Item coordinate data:
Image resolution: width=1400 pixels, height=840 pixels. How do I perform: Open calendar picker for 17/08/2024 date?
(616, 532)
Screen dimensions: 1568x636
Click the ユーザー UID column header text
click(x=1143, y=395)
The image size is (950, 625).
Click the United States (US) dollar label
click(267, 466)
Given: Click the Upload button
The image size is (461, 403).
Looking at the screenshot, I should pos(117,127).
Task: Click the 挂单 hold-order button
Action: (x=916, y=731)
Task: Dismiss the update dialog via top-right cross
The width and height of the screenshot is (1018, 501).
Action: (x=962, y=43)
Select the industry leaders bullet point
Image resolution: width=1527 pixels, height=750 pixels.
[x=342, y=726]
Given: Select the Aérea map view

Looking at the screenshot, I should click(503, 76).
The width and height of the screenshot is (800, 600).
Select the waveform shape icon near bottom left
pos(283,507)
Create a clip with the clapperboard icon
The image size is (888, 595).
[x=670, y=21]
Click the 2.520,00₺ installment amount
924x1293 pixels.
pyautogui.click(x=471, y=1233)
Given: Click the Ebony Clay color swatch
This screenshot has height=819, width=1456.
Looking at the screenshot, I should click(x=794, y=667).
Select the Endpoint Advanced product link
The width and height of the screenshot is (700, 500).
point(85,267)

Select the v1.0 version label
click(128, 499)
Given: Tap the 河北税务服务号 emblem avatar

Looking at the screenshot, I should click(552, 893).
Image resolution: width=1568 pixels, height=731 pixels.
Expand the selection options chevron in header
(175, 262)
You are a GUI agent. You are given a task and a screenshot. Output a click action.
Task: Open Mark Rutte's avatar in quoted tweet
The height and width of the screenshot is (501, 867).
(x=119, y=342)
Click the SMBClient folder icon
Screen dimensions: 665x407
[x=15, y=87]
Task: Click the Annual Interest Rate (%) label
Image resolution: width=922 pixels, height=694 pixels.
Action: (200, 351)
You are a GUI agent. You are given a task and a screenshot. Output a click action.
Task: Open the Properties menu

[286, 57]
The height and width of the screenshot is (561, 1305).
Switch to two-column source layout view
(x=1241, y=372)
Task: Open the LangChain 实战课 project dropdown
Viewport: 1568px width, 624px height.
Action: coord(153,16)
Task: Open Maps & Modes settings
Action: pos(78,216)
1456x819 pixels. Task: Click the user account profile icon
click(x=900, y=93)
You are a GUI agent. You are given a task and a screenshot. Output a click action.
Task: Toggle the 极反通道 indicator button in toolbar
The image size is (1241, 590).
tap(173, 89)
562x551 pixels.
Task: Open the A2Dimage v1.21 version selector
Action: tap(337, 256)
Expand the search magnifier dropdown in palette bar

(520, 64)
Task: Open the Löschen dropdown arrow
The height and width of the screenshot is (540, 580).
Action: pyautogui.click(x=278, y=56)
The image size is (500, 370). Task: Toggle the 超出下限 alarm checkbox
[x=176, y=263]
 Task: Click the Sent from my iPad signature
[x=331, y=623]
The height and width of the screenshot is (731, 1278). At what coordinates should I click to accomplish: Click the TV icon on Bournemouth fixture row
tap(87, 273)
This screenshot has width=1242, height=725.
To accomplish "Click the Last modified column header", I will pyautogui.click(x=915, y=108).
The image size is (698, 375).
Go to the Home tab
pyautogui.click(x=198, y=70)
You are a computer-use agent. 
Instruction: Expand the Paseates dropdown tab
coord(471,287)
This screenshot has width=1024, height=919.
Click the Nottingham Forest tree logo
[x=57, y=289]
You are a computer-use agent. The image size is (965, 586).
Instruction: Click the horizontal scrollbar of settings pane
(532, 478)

WORK INSTRUCTIONS: Can you format these lines as a JSON list of strings, one string per line, with blank lines left out?

CORRECT ANSWER:
[
  "Image resolution: width=1400 pixels, height=840 pixels. How do I perform: Open calendar picker for 17/08/2024 date?",
  "(616, 532)",
  "Screen dimensions: 1568x636",
  "Click the ユーザー UID column header text",
  "click(x=1143, y=395)",
  "The image size is (950, 625).",
  "Click the United States (US) dollar label",
  "click(267, 466)",
  "Given: Click the Upload button",
  "The image size is (461, 403).",
  "Looking at the screenshot, I should pos(117,127).",
  "Task: Click the 挂单 hold-order button",
  "Action: (x=916, y=731)",
  "Task: Dismiss the update dialog via top-right cross",
  "The width and height of the screenshot is (1018, 501).",
  "Action: (x=962, y=43)",
  "Select the industry leaders bullet point",
  "Image resolution: width=1527 pixels, height=750 pixels.",
  "[x=342, y=726]",
  "Given: Select the Aérea map view",
  "Looking at the screenshot, I should click(503, 76).",
  "The width and height of the screenshot is (800, 600).",
  "Select the waveform shape icon near bottom left",
  "pos(283,507)",
  "Create a clip with the clapperboard icon",
  "The image size is (888, 595).",
  "[x=670, y=21]",
  "Click the 2.520,00₺ installment amount",
  "924x1293 pixels.",
  "pyautogui.click(x=471, y=1233)",
  "Given: Click the Ebony Clay color swatch",
  "This screenshot has height=819, width=1456.",
  "Looking at the screenshot, I should click(x=794, y=667).",
  "Select the Endpoint Advanced product link",
  "The width and height of the screenshot is (700, 500).",
  "point(85,267)",
  "Select the v1.0 version label",
  "click(128, 499)",
  "Given: Tap the 河北税务服务号 emblem avatar",
  "Looking at the screenshot, I should click(552, 893).",
  "Image resolution: width=1568 pixels, height=731 pixels.",
  "Expand the selection options chevron in header",
  "(175, 262)",
  "You are a GUI agent. You are given a task and a screenshot. Output a click action.",
  "Task: Open Mark Rutte's avatar in quoted tweet",
  "The height and width of the screenshot is (501, 867).",
  "(x=119, y=342)",
  "Click the SMBClient folder icon",
  "Screen dimensions: 665x407",
  "[x=15, y=87]",
  "Task: Click the Annual Interest Rate (%) label",
  "Image resolution: width=922 pixels, height=694 pixels.",
  "Action: (200, 351)",
  "You are a GUI agent. You are given a task and a screenshot. Output a click action.",
  "Task: Open the Properties menu",
  "[286, 57]",
  "The height and width of the screenshot is (561, 1305).",
  "Switch to two-column source layout view",
  "(x=1241, y=372)",
  "Task: Open the LangChain 实战课 project dropdown",
  "Viewport: 1568px width, 624px height.",
  "Action: coord(153,16)",
  "Task: Open Maps & Modes settings",
  "Action: pos(78,216)",
  "1456x819 pixels. Task: Click the user account profile icon",
  "click(x=900, y=93)",
  "You are a GUI agent. You are given a task and a screenshot. Output a click action.",
  "Task: Toggle the 极反通道 indicator button in toolbar",
  "The image size is (1241, 590).",
  "tap(173, 89)",
  "562x551 pixels.",
  "Task: Open the A2Dimage v1.21 version selector",
  "Action: tap(337, 256)",
  "Expand the search magnifier dropdown in palette bar",
  "(520, 64)",
  "Task: Open the Löschen dropdown arrow",
  "The height and width of the screenshot is (540, 580).",
  "Action: pyautogui.click(x=278, y=56)",
  "The image size is (500, 370). Task: Toggle the 超出下限 alarm checkbox",
  "[x=176, y=263]",
  " Task: Click the Sent from my iPad signature",
  "[x=331, y=623]",
  "The height and width of the screenshot is (731, 1278). At what coordinates should I click to accomplish: Click the TV icon on Bournemouth fixture row",
  "tap(87, 273)",
  "This screenshot has width=1242, height=725.",
  "To accomplish \"Click the Last modified column header\", I will pyautogui.click(x=915, y=108).",
  "The image size is (698, 375).",
  "Go to the Home tab",
  "pyautogui.click(x=198, y=70)",
  "You are a computer-use agent. ",
  "Instruction: Expand the Paseates dropdown tab",
  "coord(471,287)",
  "This screenshot has width=1024, height=919.",
  "Click the Nottingham Forest tree logo",
  "[x=57, y=289]",
  "You are a computer-use agent. The image size is (965, 586).",
  "Instruction: Click the horizontal scrollbar of settings pane",
  "(532, 478)"
]